=== Passage ===
- - -

Scientific classification
- Kingdom: Plantae
- Clade: Tracheophytes
- Division: Polypodiophyta
- Class: Polypodiopsida
- Order: Schizaeales
- Family: Lygodiaceae
- Genus: Lygodium
- Species: L. microphyllum
- Binomial name: Lygodium microphyllum (Cav.) R.Br.
- Synonyms: Lygodium scandens auct.; L. scandens (L.) Sw.; L. scandens var. intermedium Ces.; L. scandens var. microphyllum (Cav.) Luerss.; Ophioglossum filiforme Roxb.; Ugena microphylla Cav. (basionym);

= Lygodium microphyllum =

- Genus: Lygodium
- Species: microphyllum
- Authority: (Cav.) R.Br.
- Conservation status: LC
- Synonyms: Lygodium scandens auct., L. scandens (L.) Sw., L. scandens var. intermedium Ces., L. scandens var. microphyllum (Cav.) Luerss., Ophioglossum filiforme Roxb., Ugena microphylla Cav. (basionym)

Species of fern

Lygodium microphyllum (commonly known as, variously, climbing maidenhair fern, Old World climbing fern, small-leaf climbing fern, or snake fern) is a climbing fern originating in tropical Africa, Southeast Asia, Melanesia and Australia. It is an invasive weed in Florida where it invades open forest and wetland areas. The type specimen was collected in the vicinity of Nabúa, on the island of Luzon in the Philippines by Luis Née.

==Distribution==
Lygodium microphyllum is native to much of tropical Africa and South Africa; tropical Asia, including China, Ryukyu Islands of Japan; Australia; Fiji, the Mariana Islands and Caroline Islands.

Lygodium microphyllum has become naturalized in the Caribbean and South Florida.

- - -

=== Supplied material ===
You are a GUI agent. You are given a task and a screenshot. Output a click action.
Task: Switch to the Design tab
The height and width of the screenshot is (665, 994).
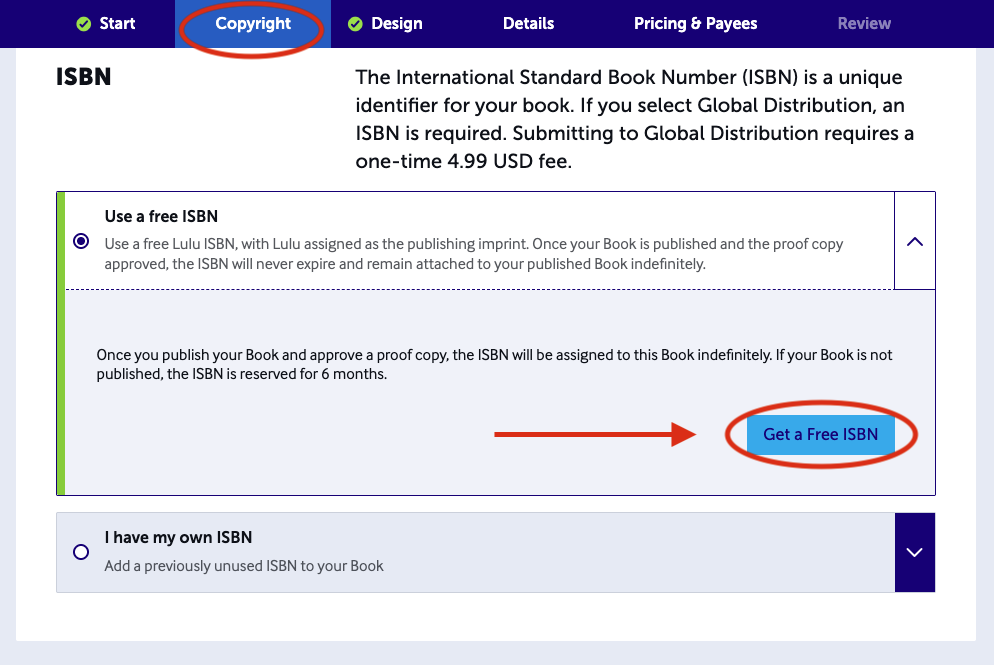396,23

- - -

=== What you need to do ===
- 1) In the passage on Lygodium microphyllum, who collected the type specimen?
- 2) Carry the Lygodium microphyllum passage forward from its last sentence.
Nothing in the data is needed here.

=== Exercise results ===
- 1) Luis Née

- 2)
== Effects on the environment ==
Lygodium microphyllum causes problems in the environments where it is invasive. The plant damages wetland ecosystems, harming endangered species. The ferns ability to grow up and over trees and shrubs and to form dense horizontal canopies allows it to cover whole communities of plants, reducing native plant diversity. Old World climbing fern can grow in many diverse ecosystems. Lygodium microphyllum poses problems for fires, both natural and man-made, because it can lead fire into the tree canopy, killing trees. The fern rapidly spread in South Florida's public conservation lands.

== Containment ==
Recently, the USDA approved the use of insects to keep the fern contained. Insects (Austromusotima camptozonale, Neomusotima conspurcatalis) and mites (Floracarus perrepae) have been released in several state parks to control the fern. Although some populations were devastated by a bout of cold weather, recently, reports of new activity have been made.

==Ethnobotany==
Lygodium microphyllum has been used locally in folk medicine to treat skin ailments and problems, swelling and dysentery.

==Other uses==
Lygodium microphyllum fibers (as well as other species of Lygodium), known as nito, are used to weave traditional salakot hats in the Philippines.